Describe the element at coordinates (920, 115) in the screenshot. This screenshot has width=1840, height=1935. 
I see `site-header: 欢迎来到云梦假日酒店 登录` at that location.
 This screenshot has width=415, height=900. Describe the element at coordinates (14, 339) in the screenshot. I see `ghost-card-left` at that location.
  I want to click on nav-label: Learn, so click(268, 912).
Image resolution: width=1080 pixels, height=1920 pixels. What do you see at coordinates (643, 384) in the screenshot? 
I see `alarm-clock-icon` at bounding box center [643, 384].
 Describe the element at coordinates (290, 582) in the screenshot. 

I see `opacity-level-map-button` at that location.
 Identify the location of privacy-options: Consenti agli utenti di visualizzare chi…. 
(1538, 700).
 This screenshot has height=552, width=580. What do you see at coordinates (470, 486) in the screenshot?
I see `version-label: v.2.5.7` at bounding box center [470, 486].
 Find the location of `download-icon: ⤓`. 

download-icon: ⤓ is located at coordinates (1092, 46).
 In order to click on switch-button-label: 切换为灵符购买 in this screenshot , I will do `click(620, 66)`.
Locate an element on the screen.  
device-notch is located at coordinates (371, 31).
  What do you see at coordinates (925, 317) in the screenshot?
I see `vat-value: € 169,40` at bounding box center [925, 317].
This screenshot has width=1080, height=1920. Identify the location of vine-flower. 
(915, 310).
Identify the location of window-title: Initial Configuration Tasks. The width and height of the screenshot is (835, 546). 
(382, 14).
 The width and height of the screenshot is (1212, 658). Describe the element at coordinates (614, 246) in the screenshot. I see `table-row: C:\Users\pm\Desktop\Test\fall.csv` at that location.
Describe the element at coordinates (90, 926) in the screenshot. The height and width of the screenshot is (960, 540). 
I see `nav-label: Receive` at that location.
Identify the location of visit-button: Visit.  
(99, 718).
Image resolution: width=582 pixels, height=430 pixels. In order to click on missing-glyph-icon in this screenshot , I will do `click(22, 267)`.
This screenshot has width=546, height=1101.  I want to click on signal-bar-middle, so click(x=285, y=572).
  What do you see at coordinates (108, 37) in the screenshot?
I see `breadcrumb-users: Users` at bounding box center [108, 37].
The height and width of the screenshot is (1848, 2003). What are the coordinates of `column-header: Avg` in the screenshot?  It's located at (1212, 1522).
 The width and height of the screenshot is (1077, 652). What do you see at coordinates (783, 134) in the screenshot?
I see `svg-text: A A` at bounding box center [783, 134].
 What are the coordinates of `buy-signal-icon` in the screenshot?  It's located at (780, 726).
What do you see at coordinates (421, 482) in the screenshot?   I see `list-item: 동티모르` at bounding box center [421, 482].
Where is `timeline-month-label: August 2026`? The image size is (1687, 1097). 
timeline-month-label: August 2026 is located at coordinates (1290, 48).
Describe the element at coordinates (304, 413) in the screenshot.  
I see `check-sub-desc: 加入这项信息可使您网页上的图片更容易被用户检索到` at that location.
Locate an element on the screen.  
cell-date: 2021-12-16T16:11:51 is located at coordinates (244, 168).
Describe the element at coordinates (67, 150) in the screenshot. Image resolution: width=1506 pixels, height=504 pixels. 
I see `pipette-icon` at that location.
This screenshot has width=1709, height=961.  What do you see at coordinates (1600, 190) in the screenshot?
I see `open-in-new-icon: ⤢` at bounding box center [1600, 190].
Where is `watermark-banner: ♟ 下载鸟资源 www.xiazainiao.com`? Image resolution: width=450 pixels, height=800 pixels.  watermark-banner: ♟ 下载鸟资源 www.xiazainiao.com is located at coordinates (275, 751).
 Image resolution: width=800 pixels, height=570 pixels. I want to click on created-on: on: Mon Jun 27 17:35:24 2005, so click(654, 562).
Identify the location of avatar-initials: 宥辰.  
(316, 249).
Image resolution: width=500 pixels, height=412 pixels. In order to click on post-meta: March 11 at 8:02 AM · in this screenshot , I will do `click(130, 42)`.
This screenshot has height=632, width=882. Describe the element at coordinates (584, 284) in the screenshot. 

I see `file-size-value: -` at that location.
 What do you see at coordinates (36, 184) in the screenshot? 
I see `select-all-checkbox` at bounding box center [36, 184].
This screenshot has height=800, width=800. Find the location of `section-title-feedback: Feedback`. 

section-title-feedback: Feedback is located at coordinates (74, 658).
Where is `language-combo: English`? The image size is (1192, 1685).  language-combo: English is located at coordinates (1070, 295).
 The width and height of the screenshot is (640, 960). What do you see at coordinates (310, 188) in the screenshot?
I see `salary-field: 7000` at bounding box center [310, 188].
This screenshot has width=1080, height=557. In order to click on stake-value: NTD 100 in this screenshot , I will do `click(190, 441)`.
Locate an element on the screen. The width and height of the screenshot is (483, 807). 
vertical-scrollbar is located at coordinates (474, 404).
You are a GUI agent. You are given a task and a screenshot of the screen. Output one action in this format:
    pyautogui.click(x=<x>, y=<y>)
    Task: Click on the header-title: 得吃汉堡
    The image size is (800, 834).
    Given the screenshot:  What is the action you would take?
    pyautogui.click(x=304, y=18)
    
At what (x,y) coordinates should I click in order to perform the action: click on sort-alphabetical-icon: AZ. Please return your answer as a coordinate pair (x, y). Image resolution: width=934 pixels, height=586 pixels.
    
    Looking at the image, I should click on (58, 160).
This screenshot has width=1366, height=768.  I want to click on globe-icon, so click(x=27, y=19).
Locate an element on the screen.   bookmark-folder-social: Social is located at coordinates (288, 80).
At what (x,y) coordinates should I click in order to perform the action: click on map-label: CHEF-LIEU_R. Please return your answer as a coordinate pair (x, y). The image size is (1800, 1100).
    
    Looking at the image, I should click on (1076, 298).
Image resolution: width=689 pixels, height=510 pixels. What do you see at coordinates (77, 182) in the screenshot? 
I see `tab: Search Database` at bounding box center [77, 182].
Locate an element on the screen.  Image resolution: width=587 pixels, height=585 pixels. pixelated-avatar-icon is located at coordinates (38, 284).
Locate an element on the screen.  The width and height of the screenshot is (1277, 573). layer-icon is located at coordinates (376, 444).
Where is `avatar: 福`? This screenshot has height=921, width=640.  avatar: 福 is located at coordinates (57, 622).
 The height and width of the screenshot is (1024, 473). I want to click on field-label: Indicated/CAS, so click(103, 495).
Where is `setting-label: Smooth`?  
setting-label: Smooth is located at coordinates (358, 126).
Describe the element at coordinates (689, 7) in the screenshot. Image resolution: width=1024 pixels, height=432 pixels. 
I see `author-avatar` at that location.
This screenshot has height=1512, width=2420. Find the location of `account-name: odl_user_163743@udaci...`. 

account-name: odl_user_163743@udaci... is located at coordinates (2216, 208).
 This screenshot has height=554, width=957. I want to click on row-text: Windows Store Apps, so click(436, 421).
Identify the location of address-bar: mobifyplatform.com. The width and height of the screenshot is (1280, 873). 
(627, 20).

____________________

What you need to do -
Rewrite the items from the line with "Image resolution: width=500" up to and including the line with "vertical-scrollbar is located" as a Markdown table with the columns Row and Text. Number each row in Row, put the line in Text, and leave out blank lines.

Solution to this task -
| Row | Text |
|---|---|
| 1 | Image resolution: width=500 pixels, height=412 pixels. In order to click on post-meta: March 11 at 8:02 AM · in this screenshot , I will do `click(130, 42)`. |
| 2 | This screenshot has height=632, width=882. Describe the element at coordinates (584, 284) in the screenshot.  |
| 3 | I see `file-size-value: -` at that location. |
| 4 |  What do you see at coordinates (36, 184) in the screenshot?  |
| 5 | I see `select-all-checkbox` at bounding box center [36, 184]. |
| 6 | This screenshot has height=800, width=800. Find the location of `section-title-feedback: Feedback`.  |
| 7 | section-title-feedback: Feedback is located at coordinates (74, 658). |
| 8 | Where is `language-combo: English`? The image size is (1192, 1685).  language-combo: English is located at coordinates (1070, 295). |
| 9 |  The width and height of the screenshot is (640, 960). What do you see at coordinates (310, 188) in the screenshot? |
| 10 | I see `salary-field: 7000` at bounding box center [310, 188]. |
| 11 | This screenshot has width=1080, height=557. In order to click on stake-value: NTD 100 in this screenshot , I will do `click(190, 441)`. |
| 12 | Locate an element on the screen. The width and height of the screenshot is (483, 807).  |
| 13 | vertical-scrollbar is located at coordinates (474, 404). |